Task to complete:
Lines from the one containing "How do I perform: Open" through the last line of the material below: print these exactly, and only these.

- - - -

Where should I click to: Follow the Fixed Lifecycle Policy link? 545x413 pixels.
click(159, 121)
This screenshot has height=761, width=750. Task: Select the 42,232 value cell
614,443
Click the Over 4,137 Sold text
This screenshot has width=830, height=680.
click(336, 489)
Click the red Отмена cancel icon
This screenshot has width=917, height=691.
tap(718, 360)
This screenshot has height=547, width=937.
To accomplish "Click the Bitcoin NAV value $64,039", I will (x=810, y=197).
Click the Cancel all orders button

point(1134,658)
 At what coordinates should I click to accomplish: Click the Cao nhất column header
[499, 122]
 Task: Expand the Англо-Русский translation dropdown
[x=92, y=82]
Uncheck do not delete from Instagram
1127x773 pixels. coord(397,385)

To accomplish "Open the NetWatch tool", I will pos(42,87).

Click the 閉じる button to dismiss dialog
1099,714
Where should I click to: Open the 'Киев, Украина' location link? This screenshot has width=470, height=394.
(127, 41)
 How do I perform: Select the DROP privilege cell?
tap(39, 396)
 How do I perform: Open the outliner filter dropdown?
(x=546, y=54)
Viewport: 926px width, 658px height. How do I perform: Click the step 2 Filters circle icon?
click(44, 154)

- - - -

Solution to this problem:
 How do I perform: Open the outliner filter dropdown?
(x=546, y=54)
Viewport: 926px width, 658px height. How do I perform: Click the step 2 Filters circle icon?
click(44, 154)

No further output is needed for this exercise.